Pointer: One effective way to demonstrate a procedure's increased nature is to compare the actual time, effort, or circumstances to your neurosurgeon's typical time and effort for that particular procedure. A statement such as "The procedure required 90 minutes to complete, instead of the usual 35-45 minutes" can be helpful. Your neurosurgeon should document clearly in the medical records the reason(s) for the increased effort and time spent.

For example, a typical two level decompression for spinal stenosis may take the surgeon 90 minutes to perform. If the operation takes 2.5 hours as a consequence of additional exposure and closure time related to unique circumstances (eg. morbid obesity, excessive bleeding, etc), one may append the -22 modifier to capture reimbursement for this additional work in addition to 63047 (Laminectomy, facetectomy and foraminotomy (unilateral or bilateral with decompression of spinal cord, cauda equina and/or nerve root[s], [eg, spinal or lateral recess stenosis]), single vertebral segment; lumbar) or 63048 (Laminectomy, facetectomy and foraminotomy (unilateral or bilateral with decompression of spinal cord, cauda equina and/or nerve root[s], [eg, spinal or lateral recess stenosis]), single vertebral segment; each additional segment, cervical, thoracic, or lumbar (List separately in addition to code for primary procedure)).

Detail matters: "Since these claims usually require manual review or an appeal in order to obtain additional payment, be sure the operative note is detailed and specific to support the medical necessity and reasons for the use of this modifier," Mac says. "An additional letter from the surgeon to present the case and the reasons for requesting additional payment that is written in layman's terms will help to appeal the claim."

Bottom line: "Coders should look to the specific payer for published directives regarding their coverage policy and requirements for reporting modifier 22," Hammer advises.

Myth #3: Assume Lysis of Adhesions Warrants 22

You can't assume lysis of average adhesions always merits modifier 22. "Lysis of adhesions is inherent in most procedures, particularly after a previous surgery," Mac says. The mere presence of adhesions does not mean you can use modifier 22.

"Everyone has adhesions and there is an expectation that you will lyse them when you encounter them during surgery," Bucknam agrees. "But when the adhesions are dense due to previous surgeries or chronic disease, that's when you're looking at modifier 22 work."

In fact: Many payers tend to deny payment for lysis of adhesions when the physician performs the lysis with other procedures. The reason is that the physician normally destroys the adhesions to gain access to the surgical field, which is a standard surgical technique.

On the other hand, when adhesions are dense, very vascular, anatomy-distorting, and require extensive work to remove, the payer may consider payment. In those cases, you should append modifier 22 to the primary procedure rather than billing separately for lysis of adhesions . For example, a revision lumbar laminectomy (63047) for recurrent stenosis may have such extensive adhesions that dissection time is substantially increased, prompting use of the 22 modifier.

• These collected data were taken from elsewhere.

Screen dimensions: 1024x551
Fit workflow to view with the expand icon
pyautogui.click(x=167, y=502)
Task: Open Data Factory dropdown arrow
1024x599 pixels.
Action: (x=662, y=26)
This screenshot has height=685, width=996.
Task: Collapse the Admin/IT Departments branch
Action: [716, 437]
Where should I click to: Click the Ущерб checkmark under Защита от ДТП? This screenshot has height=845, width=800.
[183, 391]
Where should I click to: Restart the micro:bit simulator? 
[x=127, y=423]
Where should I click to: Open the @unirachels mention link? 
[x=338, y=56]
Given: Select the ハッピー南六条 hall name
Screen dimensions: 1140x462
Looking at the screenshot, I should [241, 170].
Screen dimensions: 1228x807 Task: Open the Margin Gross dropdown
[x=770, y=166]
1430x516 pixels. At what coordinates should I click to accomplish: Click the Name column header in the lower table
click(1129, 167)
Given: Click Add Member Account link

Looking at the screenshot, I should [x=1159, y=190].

Caution: "It is not enough to simply add a statement that 'the procedure took twice as long due to dense adhesions' or something like that," Bucknam says. "The body of the operative report must also describe that extra work as well. The description of the procedure needs to match the modifier 22 statement. This is particularly a problem when the surgeon is using a documentation template and coders need to beware situations where the modifier 22 statement conflicts with the information documented in the body of the record."